▶ [Work task] Below are the records; repeat them in full, exactly.

▶ [Material provided]

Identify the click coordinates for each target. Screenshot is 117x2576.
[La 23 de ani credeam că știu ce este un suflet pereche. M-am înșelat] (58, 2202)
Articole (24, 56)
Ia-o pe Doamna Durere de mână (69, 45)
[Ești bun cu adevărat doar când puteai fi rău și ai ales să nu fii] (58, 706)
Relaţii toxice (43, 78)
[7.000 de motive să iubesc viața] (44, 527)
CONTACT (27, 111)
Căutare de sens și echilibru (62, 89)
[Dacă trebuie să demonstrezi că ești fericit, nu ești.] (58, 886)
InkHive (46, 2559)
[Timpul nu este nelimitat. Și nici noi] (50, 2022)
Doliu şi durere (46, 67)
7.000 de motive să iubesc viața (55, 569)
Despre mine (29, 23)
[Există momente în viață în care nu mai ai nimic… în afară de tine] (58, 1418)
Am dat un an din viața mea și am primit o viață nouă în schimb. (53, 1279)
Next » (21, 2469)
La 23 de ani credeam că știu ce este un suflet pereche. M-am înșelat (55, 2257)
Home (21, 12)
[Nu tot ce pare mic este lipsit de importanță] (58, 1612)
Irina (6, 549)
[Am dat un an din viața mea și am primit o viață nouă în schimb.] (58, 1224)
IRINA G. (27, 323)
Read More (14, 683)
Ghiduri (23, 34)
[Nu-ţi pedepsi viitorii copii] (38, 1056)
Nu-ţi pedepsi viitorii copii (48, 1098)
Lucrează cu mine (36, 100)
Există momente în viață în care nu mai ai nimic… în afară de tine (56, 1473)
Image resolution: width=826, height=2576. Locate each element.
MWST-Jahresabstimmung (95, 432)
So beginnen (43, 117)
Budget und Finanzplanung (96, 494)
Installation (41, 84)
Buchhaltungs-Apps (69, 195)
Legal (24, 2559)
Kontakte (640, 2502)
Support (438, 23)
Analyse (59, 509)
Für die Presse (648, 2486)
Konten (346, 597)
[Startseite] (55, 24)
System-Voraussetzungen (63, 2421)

▶ [Written reply]
Identify the click coordinates for each target. Screenshot is 117x2576.
[La 23 de ani credeam că știu ce este un suflet pereche. M-am înșelat] (58, 2202)
Articole (24, 56)
Ia-o pe Doamna Durere de mână (69, 45)
[Ești bun cu adevărat doar când puteai fi rău și ai ales să nu fii] (58, 706)
Relaţii toxice (43, 78)
[7.000 de motive să iubesc viața] (44, 527)
CONTACT (27, 111)
Căutare de sens și echilibru (62, 89)
[Dacă trebuie să demonstrezi că ești fericit, nu ești.] (58, 886)
InkHive (46, 2559)
[Timpul nu este nelimitat. Și nici noi] (50, 2022)
Doliu şi durere (46, 67)
7.000 de motive să iubesc viața (55, 569)
Despre mine (29, 23)
[Există momente în viață în care nu mai ai nimic… în afară de tine] (58, 1418)
Am dat un an din viața mea și am primit o viață nouă în schimb. (53, 1279)
Next » (21, 2469)
La 23 de ani credeam că știu ce este un suflet pereche. M-am înșelat (55, 2257)
Home (21, 12)
[Nu tot ce pare mic este lipsit de importanță] (58, 1612)
Irina (6, 549)
[Am dat un an din viața mea și am primit o viață nouă în schimb.] (58, 1224)
IRINA G. (27, 323)
Read More (14, 683)
Ghiduri (23, 34)
[Nu-ţi pedepsi viitorii copii] (38, 1056)
Nu-ţi pedepsi viitorii copii (48, 1098)
Lucrează cu mine (36, 100)
Există momente în viață în care nu mai ai nimic… în afară de tine (56, 1473)
Image resolution: width=826, height=2576. Locate each element.
MWST-Jahresabstimmung (95, 432)
So beginnen (43, 117)
Budget und Finanzplanung (96, 494)
Installation (41, 84)
Buchhaltungs-Apps (69, 195)
Legal (24, 2559)
Kontakte (640, 2502)
Support (438, 23)
Analyse (59, 509)
Für die Presse (648, 2486)
Konten (346, 597)
[Startseite] (55, 24)
System-Voraussetzungen (63, 2421)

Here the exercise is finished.